Godfrey Gumbs is a professor of theoretical solid state physics. He is a distinguished professor of physics at Hunter College of the City University of New York (CUNY) and the Maria A. Chianta and Alice M. Stoll Professor of Physics at Hunter College, CUNY. [1][2]

Gumbs was awarded a Guyana Scholarship to Trinity College, Cambridge University in 1968 and then went on to receive his Ph.D. in theoretical solid state physics (now commonly known as the physics of condensed matter) from the University of Toronto in 1978. From 1978 to 1982, he was a research associate at the National Research Council of Canada in Ottawa. From 1982 to 1989, he was a Natural Sciences and Engineering Research Council of Canada University research fellow, serving as both assistant and associate professor.

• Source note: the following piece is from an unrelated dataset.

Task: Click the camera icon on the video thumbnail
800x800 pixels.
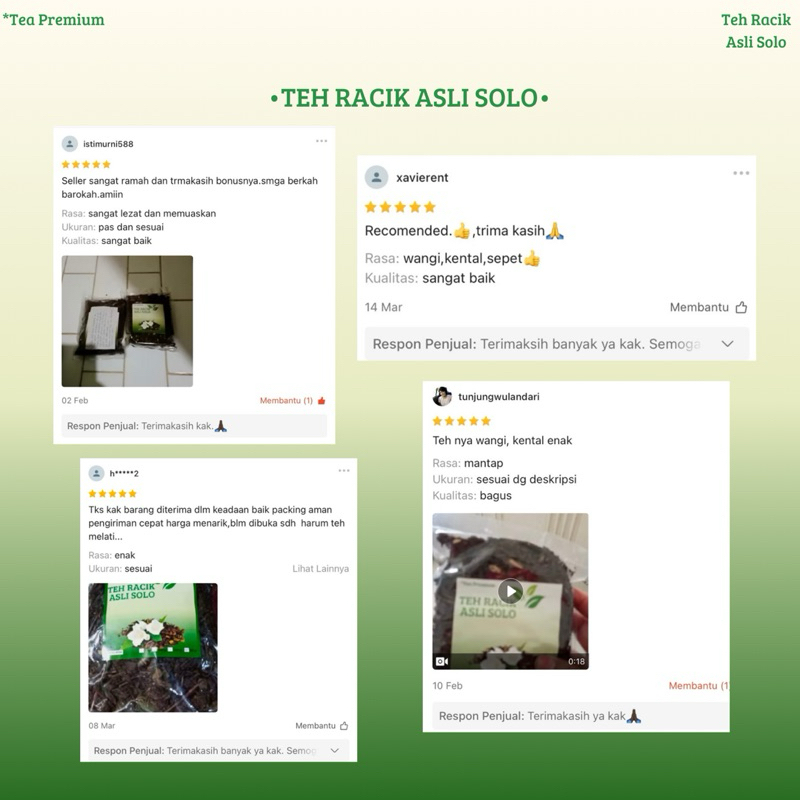Action: pos(442,661)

Gumbs has taught at Hunter College and the CUNY Graduate Center since 1992. His research focuses primarily on nanophysics, especially the way in which the particles carrying the charge behave in very small confined spaces.[3] Among several others, his interests include strongly interacting particles in semiconductors, graphene sheets, carbon nanotubes, graphene nanoribbons, as well as ways of isolating and transporting single electrons. Device applications of this work include photon detectors and sources, as well as quantum information processing. He has published extensively on these topics in scientific journals. He has shown that the properties of quasicrystals depend critically on the way in which their quasi-periodicity is arranged. He is a research fellow of the American Physical Society (APS), fellow of the Institute of Physics(F InstP), a Chartered Physicist (CPhys) both of the UK, a fellow of the New York Academy of Sciences, a visiting fellow of Trinity College, Cambridge University in 2007–2008 and a Kavli Institute of Theoretical Physics Scholar at the University of California in Santa Barbara. He has been honored by the APS with the Edward A. Bouchet Award in 2005, for his significant contributions to physics and his mentoring of students.[4][5] He was an Alexander von Humboldt Fellow in 1990 and a J. William Fulbright Senior Scholar in 2005.